◆ **Extrait à lire**
++++++++++++++++++++
Cette fois-ci l’équipe fournit la preuve que les artefacts seuls ne peuvent expliquer les niveaux détectés d’ADN chimérique viral-humain. Les scientifiques montrent également que des portions d’éléments LINE-1 encadrent la séquence génétique virale intégrée, ce qui confirme leur hypothèse originale : des séquences de l’ARN du SARS-CoV-2 peuvent être transcrites en sens inverse et intégrées dans le génome de la cellule infectée, puis être exprimées sous forme de transcrits chimériques fusionnant le virus avec des séquences cellulaires humaines.
Une hypothèse « plausible », mais qui manque encore de preuves
Cedric Feschotte, qui étudie les fragments de rétrovirus endogènes dans le génome humain à l’Université Cornell, n’est pas encore tout à fait convaincu par ces nouveaux résultats. « Les données d’intégration dans la culture cellulaire sont beaucoup plus convaincantes que ce qui était présenté dans la préimpression, mais elles ne sont toujours pas totalement claires », déclare-t-il. Le spécialiste considère néanmoins que l’hypothèse de Jaenisch et Young est désormais « plausible », ajoutant que le SARS-CoV-2 peut aussi persister pendant des mois chez un individu sans qu’il intègre ses gènes.
Reste à savoir si cette découverte a une importance pour la santé humaine ou le diagnostic de la COVID-19. S’il est possible de détecter en laboratoire les événements de rétroposition de l’ARN du SARS-CoV-2 dans des lignées cellulaires infectées où L1 est surexprimée, il n’y a pour le moment aucune preuve de cette intégration chez les patients. « La signification clinique ou biologique de ces observations, le cas échéant, est une question de pure spéculation à ce stade », conclut Feschotte.
L’équipe de Jaenisch et Young rapporte effectivement des indices de l’intégration de gènes du SARS-CoV-2 dans certains tissus de patients COVID-19 vivants et autopsiés : ils ont notamment détecté des niveaux élevés d’un type d’ARN qui ne peut être produit que par l’ADN viral intégré lorsque la cellule lit sa séquence pour fabriquer des protéines. Mais Young reconnaît qu’ils ne disposent pas de preuves directes permettant de le confirmer.
Harmit Malik, spécialiste des virus anciens du génome humain au Fred Hutchinson Cancer Research Center, estime pertinent de se demander pourquoi les personnes qui auraient dû éliminer définitivement le virus obtiennent des résultats positifs aux tests PCR. Il reste néanmoins peu convaincu par l’explication de Jaenisch et Young, soulignant que « dans des circonstances normales, il y a peu de mécanismes de transcription inverse disponibles » dans les cellules humaines.
Le gros problème posé par cette étude reste qu’elle sert de support aux anti-vaccins, qui s’appuient sur la prépublication du mois de décembre pour répandre de fausses déclarations sur les vaccins de type ARNm. « S’il y a jamais eu une préimpression à supprimer, c’est bien celle-ci (celle du mois de décembre) ! Il était même irresponsable de la publier comme préimpression, compte tenu de l’absence totale de preuves pertinentes. Cela est maintenant utilisé par certains pour semer le doute sur les nouveaux vaccins », soulignait à l’époque Marie-Louise Hammarskjöld, microbiologiste à l’Université de Virginie. La revue a, depuis, rejeté ce premier article.
++++++++++++++++++++
◆ **Données disponibles**
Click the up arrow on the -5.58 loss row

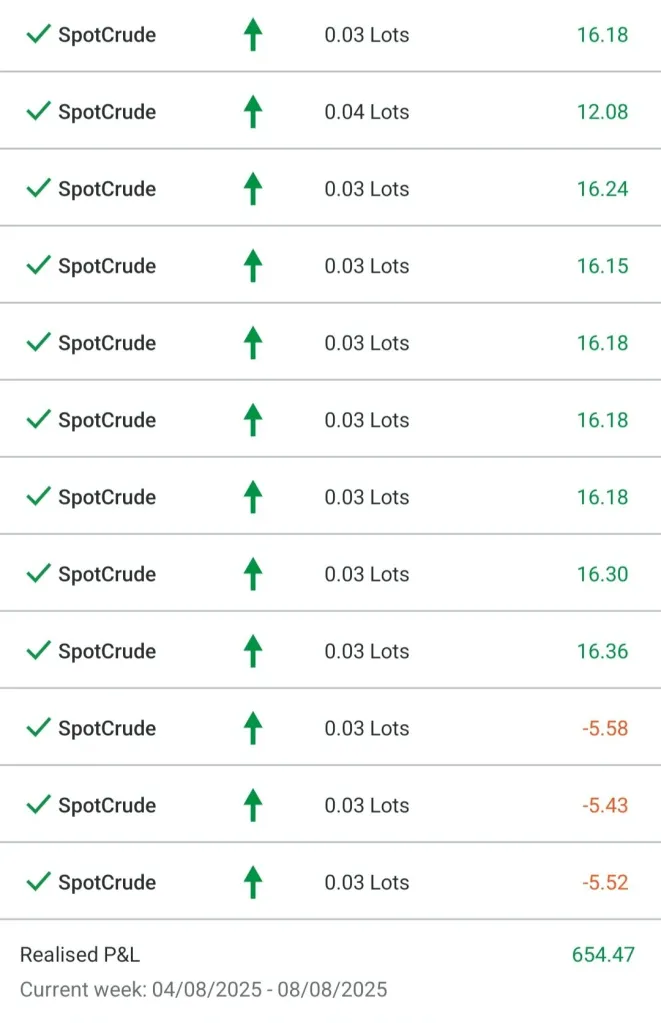(x=253, y=728)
++++++++++++++++++++
◆ **Travail demandé**
1. Relevez toutes les personnes nommées dans l'extrait.
2. Traduisez en anglais la phrase suivante de l'extrait : « Reste à savoir si cette découverte a une importance pour la santé humaine ou le diagnostic de la COVID-19. »
3. Selon l'extrait, dans quelle université Marie-Louise Hammarskjöld exerce-t-elle comme microbiologiste ?

◆ **Réponses attendues**
1. Cedric Feschotte, Jaenisch, Young, Harmit Malik, Marie-Louise Hammarskjöld

2. It remains to be seen whether this discovery matters for human health or for the diagnosis of COVID-19.

3. À l'Université de Virginie.